Staatstrojaner
Begriffe verpacken ja oft mehr als einfach einen Inhalt. Sie werten unweigerlich. Typisches Problem: Sprechen Nachrichten nun von Freiheitskämpfern, Rebellen, Putschisten…? Alles tönt in einer anderen Schattierung zwischen Gut und Böse. Wie schwarz oder weiß ist da nun das Wort, das ganz offiziell den digitalen Lauschangriff der deutschen Behörden bezeichnet? Staatstrojaner. Klingt da Heldentum oder Heimtücke mit?
Der Begriff des Trojaners ist in der Computerwelt längst etabliert und spielt auf die klassische Geschichte an. Homers „Ilias“, Trojanischer Krieg, Griechen überlisten Trojaner letztlich entscheidend, indem sie ihnen ein riesiges Holzpferd schenken und in diesem versteckt die Verteidigungswälle überwinden, nächtlicher Überfall, Sieg. Wie das Holzpferd soll eben auch der Trojaner funktionieren, digitaler Zugriff. Bloß, dass er demnach eher Danaer heißen müsste. Denn so heißen bei Homer die Griechen – und deren Geschenk und Trick war es schließlich. Aber Staatsdanaer? Würde halt kaum einer verstehen.
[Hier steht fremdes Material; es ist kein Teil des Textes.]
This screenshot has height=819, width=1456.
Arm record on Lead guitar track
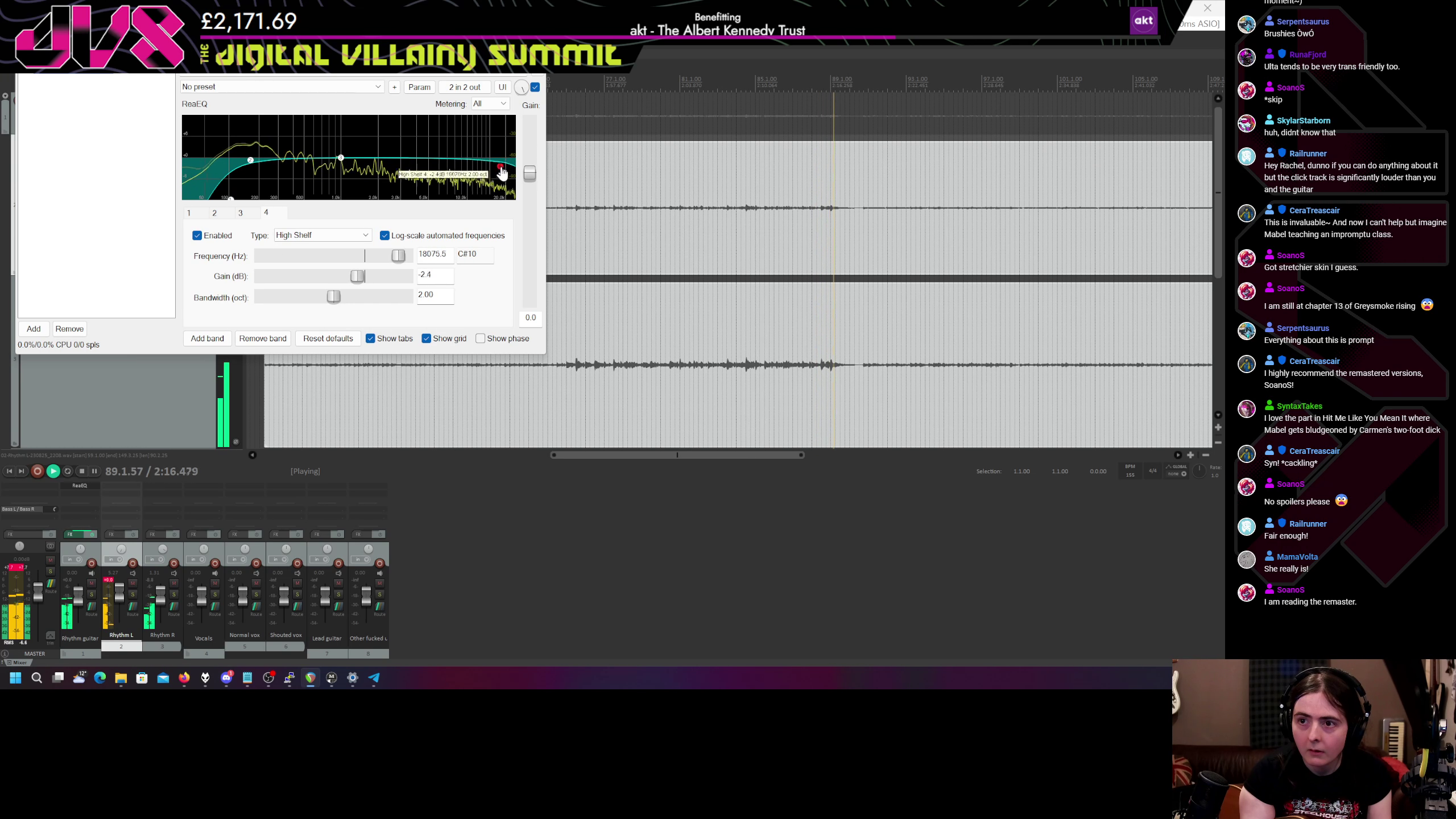(338, 563)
Genauer betrachtet liefert der Begriff Trojaner noch zweierlei. Schuld am Krieg nämlich waren: die Trojaner. Deren Prinz Paris hatte dem Griechenkönig Menelaos die Frau geklaut, Helena. Und verloren haben: die Trojaner. Was also sagt uns der Staatstrojaner, weil er eben nicht Staatsdanaergeschenk heißt? Dass der Staat hier gar nicht der für Gerechtigkeit sorgende Rächer ist – sondern der, der den Betrug begeht und an den Folgen stark zu leiden haben wird? Eine Dame namens Kassandra jedenfalls hatte es den Trojanern ja damals schon vorausgesagt und wurde von ihren Mitbürgern dafür geschmäht. Heute gibt es viele solcher Stimmen, Kassandrarufe angesichts des Staatstrojaners. Ideologische oder verblendete Verleumder? Wie viel schwarz, wie viel weiß verpacken die Begriffe?